Rationalismus ist eben keine Vernunft.
Dienstag, 14. Oktober 2025
Rationalismus ist keine Vernunft: Wir haben einfache, mechanische Zuverlässigkeit gegen komplexe Software-Eleganz eingetauscht und dabei vergessen, worauf es im entscheidenden Moment ankommt. Sicherheit sollte immer an erster Stelle stehen.
Kolumne
Wikipedia
Die Polizei in Chengdu meldete in den vergangenen Tagen den Unfall eines Xiaomi SU7 mit einem anderen Wagen und anschließenden Fahrzeugbrand. Einsatzkräfte scheiterten zunächst daran, die vermutlich elektronischen Türgriffe zu öffnen; der 31‑jährige Fahrer starb, es besteht Verdacht auf Alkoholeinfluss. Bilder und Videos des brennenden Wagens lösten Sicherheitsdebatten aus; chinesische Behörden erwägen Einschränkungen für solche Türgriffe, während in den USA eine Untersuchung zu ähnlichen Fällen läuft.

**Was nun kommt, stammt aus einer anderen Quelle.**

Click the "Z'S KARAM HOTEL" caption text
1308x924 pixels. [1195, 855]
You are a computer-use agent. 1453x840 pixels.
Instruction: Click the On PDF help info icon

Ich denke an meinen alten Opel Ascona. Dessen Türgriff hatte genau eine Aufgabe: die Tür zu öffnen. Immer.
Neben dem gesunden Menschenverstand steckte dahinter eine Kultur der institutionalisierten Vernunft, verkörpert durch Organisationen wie TÜV, DEKRA oder Gremien wie die UNECE*. Ihre Regeln und Prüfverfahren waren die geronnene Erfahrung aus Jahrzehnten, basierend auf einer klaren Logik: Nach einem Unfall muss ein Mensch aus einem Auto befreit werden können. Simpel. Zuverlässig.
Heute scheinen wir dieses Prinzip in einem komplexen Abwägungsprozess neu zu gewichten. Es geht um Aerodynamik für ein paar Kilometer mehr Reichweite, um die bündige Ästhetik eines Tech-Devices und um die vollständige Integration in eine Software-Architektur. Der Türgriff ist kein rein mechanisches Bauteil mehr, sondern ein Knotenpunkt im Bordnetz – und damit eine Fehlerquelle, die im Ernstfall versagt, wenn der Strom ausfällt.
Vielleicht muss man aber auch den Kontext erweitern, um diese Entwicklung zu verstehen. Die Prioritäten in der Risikobewertung sind global nicht die gleichen. In unserem europäischen Sicherheitsdenken ist der Unfall die größte Gefahr. Ein von außen leicht zu öffnender Griff ist daher ein Rettungsanker. Was aber, wenn man ein Auto für einen Markt entwickelt, auf dem die größte Gefahr nicht der Crash, sondern der Überfall an einer roten Ampel in São Paulo ist? Dort wird ein von außen uneinnehmbares Auto plötzlich zum Sicherheitsfeature. Der elektronisch verriegelte, versenkte Griff, der keinen Ansatzpunkt bietet, ist dann kein Fehler, sondern Kalkül.
Wenn Hersteller versuchen, ein einziges Auto für all diese widersprüchlichen globalen Anforderungen zu bauen, entsteht eine gefährliche Komplexität.
Die bewährte, auf manuelle Bedienbarkeit und Rettung optimierte Vernunft wird durch andere, kontextabhängige Logiken überlagert und aufgeweicht. Der Vorfall in Chengdu zeigt auf die schrecklichste Weise den Preis dieses Kompromisses. Wir haben die simple, mechanische Zuverlässigkeit gegen eine komplexe, softwaregesteuerte Eleganz eingetauscht – und dabei vielleicht vergessen, worauf es im entscheidenden Moment wirklich ankommt. Die Frage nach den Einstellungen für den Scheibenwischer in einem Tesla zu finden, füllt ganze Foren im Internet. Ich sag es nur.
Rationalismus ist eben keine Vernunft.
…
UNECE (United Nations Economic Commission for Europe) ist die Wirtschaftskommission der Vereinten Nationen für Europa, die internationale Standards und Regelungen entwickelt – unter anderem für die Fahrzeugsicherheit. Im Kontext des Textes steht UNECE für eine Institution, die durch Prüfverfahren und Sicherheitsvorschriften (wie mechanische Türgriffe bei Unfällen) jahrzehntelange Erfahrung und technische Vernunft verkörpert.